GUEST: Uh, my dad was a professor at the University of California, and they had just finished updating an old house and needed to furnish it. And they went to an auction and pretty much bought up any pieces of old oak furniture they could find. My mother has told me that if he paid ten dollars for it, it probably was a lot.
APPRAISER: So you remember this as a kid?
GUEST: I do. I do.
APPRAISER: Wow. Wow.
GUEST: It had a long journey. It left Berkeley, it lived in Jerusalem, Israel, for many, many years.
APPRAISER: Wow.
GUEST: And when my father passed away, and my mother left her house there, um, she divided up some of her things, and this was one of the pieces I picked to bring back to the United States for me, because I liked it.

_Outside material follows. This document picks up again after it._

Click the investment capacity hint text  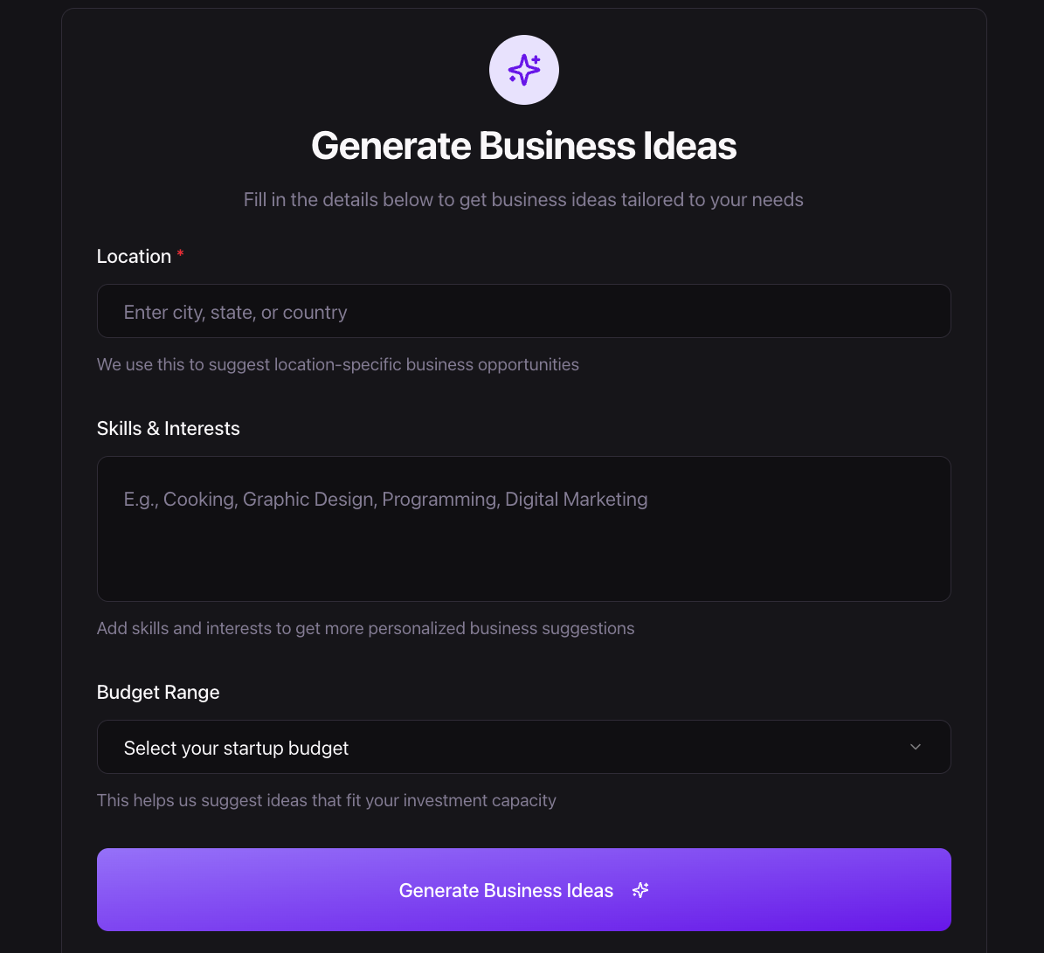coord(326,800)
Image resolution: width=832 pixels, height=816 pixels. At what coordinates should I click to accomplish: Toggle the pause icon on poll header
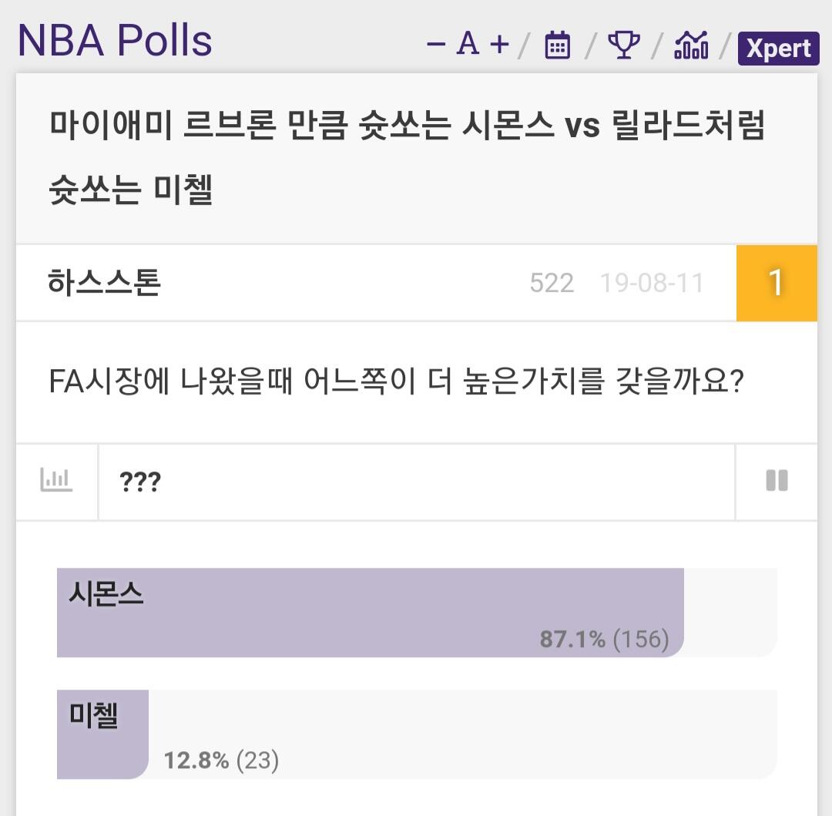(x=777, y=481)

APPRAISER: This is in a style a lot of people refer to as Mission. Uh, Gustav Stickley was not fond of the term "Mission." "Mission" refers to Spanish Colonial Mission furniture.
GUEST: Mm-hmm.
APPRAISER: This is more Arts and Crafts in the European tradition. Stickley and the Stickley family is a fascinating story. Gustav had many brothers. There were five of them. There were several iterations of the Stickley companies.
GUEST: Okay.
APPRAISER: This iteration was with two brothers, Albert and John George Stickley. Uh, they came together to form Stickley Brothers Company in roughly 1891. And then they launched this line called Quaint Furniture in roughly 1903. It has the model number, which I get a kick out of.
GUEST: (laughs)
APPRAISER: 314 and a half. So what we have here is a piece that many people refer to as a taboret. A taboret can be a stool.
GUEST: (chuckles)
APPRAISER: Uh, I think, however, this table was intended to be used as a plant stand or a lamp stand.
GUEST: Oh.
APPRAISER: The whole piece is made of white oak. Mm. And there was another version of this which was in dark oak.
GUEST: Oh!
APPRAISER: And that was a fumed finish or an ammonia finish to get it nice and dark. This one is closer to natural, but when you cut it on an angle, it gives you, like, a tiger pattern.
GUEST: Right.
APPRAISER: And you may have heard people call, uh, oak tiger oak.
GUEST: Mm-hmm.
APPRAISER: Well, it's really quarter-sawn and it has to do with how the lumber is cut down to reveal a more expressive, dancy fluid in the grain. We have a very, very thick top, and then the thickness steps down to a slightly thinner leg. On the top, we see the legs coming through. That's a tenon. And then over here, we have this connection pulling the whole form together with these wedge-shaped pieces. So there's no screws, there's no nails, there's no hidden aspect to the way this is made. Arts and Crafts collectors are very keen on originality and finish. They do like the darker version slightly more than the lighter version. Um, there are some boo-boos...
GUEST: (chuckling)
APPRAISER:...or blemishes on this table.
GUEST: Definitely.
APPRAISER: But all told, it's still very desirable because they're so easy to use and they're so practical. In this original condition, at auction, this would bring about $800. And the same piece in a dark finish, with roughly the same, uh, blemishes, would bring about $1,200. In a gallery, no problem-- $2,000 for a piece like this.
GUEST: And if it didn't have the blemishes?
APPRAISER: If you had something that was free of any of these blemishes, to the right collector, it's easily $3,000.
GUEST: Whoa! (laughs) Not what I would have expected.